# Given entries:
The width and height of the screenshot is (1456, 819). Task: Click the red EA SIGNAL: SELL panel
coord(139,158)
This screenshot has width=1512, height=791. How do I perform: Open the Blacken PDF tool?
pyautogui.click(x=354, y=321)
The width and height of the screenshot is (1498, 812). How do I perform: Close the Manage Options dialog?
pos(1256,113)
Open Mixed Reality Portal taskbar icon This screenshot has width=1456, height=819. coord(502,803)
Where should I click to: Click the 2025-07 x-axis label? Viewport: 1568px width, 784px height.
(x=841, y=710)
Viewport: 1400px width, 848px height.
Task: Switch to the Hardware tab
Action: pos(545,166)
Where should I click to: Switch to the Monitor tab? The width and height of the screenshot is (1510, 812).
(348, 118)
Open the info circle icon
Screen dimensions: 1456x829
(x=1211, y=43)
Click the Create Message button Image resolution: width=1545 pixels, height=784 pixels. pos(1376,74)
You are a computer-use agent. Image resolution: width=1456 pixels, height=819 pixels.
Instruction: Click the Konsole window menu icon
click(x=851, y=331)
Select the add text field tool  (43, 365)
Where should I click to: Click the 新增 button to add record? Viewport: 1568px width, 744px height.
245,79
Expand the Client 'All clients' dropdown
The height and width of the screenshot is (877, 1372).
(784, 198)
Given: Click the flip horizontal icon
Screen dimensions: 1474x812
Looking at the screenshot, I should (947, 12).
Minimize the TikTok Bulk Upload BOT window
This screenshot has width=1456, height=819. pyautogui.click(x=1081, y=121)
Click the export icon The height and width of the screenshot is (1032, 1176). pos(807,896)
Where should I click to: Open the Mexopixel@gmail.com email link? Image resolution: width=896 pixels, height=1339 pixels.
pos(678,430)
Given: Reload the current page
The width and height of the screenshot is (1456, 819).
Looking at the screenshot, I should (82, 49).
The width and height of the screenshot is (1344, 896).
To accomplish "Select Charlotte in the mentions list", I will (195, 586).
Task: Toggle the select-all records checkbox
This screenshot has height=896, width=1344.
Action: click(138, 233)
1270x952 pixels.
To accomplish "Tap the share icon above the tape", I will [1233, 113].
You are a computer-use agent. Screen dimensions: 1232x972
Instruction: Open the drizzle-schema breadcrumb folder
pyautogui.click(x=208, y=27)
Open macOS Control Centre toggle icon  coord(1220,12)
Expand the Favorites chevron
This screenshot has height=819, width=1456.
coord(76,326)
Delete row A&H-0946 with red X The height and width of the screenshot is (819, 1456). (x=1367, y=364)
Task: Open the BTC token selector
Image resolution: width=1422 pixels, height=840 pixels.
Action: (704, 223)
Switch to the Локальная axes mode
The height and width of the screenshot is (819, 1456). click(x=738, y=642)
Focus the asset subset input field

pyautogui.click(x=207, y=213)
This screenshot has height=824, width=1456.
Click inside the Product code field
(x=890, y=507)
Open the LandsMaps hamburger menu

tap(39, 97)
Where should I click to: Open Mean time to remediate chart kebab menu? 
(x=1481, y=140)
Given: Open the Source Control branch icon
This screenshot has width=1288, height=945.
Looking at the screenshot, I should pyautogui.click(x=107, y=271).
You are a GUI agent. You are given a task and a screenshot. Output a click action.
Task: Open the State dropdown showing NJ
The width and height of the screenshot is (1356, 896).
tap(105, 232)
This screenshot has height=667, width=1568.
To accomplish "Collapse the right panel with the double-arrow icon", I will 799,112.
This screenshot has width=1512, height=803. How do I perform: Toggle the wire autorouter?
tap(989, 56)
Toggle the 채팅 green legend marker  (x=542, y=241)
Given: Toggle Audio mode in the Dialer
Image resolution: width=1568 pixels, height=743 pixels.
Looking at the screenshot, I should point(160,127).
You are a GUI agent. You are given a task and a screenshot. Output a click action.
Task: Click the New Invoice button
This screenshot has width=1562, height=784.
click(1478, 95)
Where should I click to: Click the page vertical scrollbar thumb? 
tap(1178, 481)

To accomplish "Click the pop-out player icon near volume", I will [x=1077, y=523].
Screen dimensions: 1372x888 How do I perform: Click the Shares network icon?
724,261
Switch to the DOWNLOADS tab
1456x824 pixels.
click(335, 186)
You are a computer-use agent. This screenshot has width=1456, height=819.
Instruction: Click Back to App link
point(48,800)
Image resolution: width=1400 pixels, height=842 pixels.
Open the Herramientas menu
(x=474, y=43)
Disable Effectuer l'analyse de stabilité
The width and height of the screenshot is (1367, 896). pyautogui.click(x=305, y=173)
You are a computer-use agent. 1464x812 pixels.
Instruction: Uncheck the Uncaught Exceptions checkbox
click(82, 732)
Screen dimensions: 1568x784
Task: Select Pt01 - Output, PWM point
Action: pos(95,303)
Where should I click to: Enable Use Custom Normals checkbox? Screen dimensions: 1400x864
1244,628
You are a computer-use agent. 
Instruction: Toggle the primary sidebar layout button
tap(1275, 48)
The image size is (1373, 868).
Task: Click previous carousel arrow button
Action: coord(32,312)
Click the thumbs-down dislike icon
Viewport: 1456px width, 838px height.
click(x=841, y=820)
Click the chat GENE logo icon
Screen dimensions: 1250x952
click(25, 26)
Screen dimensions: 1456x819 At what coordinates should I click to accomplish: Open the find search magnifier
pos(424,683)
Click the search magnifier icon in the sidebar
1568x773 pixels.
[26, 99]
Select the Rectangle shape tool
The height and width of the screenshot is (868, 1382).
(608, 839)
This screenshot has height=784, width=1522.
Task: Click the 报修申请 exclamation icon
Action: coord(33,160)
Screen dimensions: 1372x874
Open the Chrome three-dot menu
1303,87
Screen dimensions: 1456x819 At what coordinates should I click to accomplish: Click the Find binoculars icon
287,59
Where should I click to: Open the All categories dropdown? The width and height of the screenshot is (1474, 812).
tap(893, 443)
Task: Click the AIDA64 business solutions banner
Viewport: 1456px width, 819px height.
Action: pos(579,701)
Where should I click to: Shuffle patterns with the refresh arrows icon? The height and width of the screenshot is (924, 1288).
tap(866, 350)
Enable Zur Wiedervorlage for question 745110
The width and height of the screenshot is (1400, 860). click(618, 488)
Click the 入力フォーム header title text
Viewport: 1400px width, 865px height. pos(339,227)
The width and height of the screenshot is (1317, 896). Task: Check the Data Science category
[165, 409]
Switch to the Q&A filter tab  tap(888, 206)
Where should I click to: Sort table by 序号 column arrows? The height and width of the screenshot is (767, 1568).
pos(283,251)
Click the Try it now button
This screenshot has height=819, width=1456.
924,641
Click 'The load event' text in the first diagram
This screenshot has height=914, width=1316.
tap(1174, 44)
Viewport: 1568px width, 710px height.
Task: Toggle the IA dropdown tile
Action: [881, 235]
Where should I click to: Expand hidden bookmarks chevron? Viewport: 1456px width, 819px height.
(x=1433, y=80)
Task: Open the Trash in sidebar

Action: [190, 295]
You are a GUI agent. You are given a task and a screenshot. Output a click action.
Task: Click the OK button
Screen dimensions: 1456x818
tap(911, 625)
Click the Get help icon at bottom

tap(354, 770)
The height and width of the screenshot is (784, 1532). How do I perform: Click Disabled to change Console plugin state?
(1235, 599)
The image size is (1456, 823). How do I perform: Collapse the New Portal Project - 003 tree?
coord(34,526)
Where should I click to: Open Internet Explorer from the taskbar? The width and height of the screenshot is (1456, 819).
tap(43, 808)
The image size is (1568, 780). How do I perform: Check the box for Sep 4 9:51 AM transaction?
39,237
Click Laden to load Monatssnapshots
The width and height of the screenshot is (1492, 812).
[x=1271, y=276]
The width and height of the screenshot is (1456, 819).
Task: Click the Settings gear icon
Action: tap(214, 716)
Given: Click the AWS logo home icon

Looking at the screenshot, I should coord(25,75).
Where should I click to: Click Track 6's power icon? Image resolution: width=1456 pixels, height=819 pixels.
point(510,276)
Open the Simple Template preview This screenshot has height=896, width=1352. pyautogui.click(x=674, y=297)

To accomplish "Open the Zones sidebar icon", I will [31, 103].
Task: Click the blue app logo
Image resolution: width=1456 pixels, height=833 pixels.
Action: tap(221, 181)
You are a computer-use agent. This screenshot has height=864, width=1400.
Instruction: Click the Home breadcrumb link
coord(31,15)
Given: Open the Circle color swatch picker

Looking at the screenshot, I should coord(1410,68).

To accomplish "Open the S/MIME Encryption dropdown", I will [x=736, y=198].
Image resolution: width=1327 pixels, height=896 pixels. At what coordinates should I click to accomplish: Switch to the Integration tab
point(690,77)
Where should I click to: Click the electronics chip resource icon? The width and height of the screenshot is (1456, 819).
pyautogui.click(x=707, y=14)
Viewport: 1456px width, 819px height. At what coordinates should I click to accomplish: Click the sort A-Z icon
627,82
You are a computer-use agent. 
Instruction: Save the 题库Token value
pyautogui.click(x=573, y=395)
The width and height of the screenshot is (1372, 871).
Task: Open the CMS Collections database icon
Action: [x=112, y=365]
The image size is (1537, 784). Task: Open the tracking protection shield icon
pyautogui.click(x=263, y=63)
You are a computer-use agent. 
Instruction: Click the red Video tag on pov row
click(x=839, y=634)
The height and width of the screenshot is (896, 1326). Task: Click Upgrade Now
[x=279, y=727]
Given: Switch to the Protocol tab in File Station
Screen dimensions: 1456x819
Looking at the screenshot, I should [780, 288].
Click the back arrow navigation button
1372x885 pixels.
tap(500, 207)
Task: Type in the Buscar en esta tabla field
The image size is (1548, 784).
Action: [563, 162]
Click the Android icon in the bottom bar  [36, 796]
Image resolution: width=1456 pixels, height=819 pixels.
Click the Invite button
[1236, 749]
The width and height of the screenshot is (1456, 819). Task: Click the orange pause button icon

# Exercise:
All lines of the records above that carry the word "will" should be listed.

# Result below:
To accomplish "Select Charlotte in the mentions list", I will (195, 586).
To accomplish "Tap the share icon above the tape", I will [1233, 113].
To accomplish "Collapse the right panel with the double-arrow icon", I will 799,112.
To accomplish "Click the pop-out player icon near volume", I will [x=1077, y=523].
To accomplish "Open the Zones sidebar icon", I will [31, 103].
To accomplish "Open the S/MIME Encryption dropdown", I will [x=736, y=198].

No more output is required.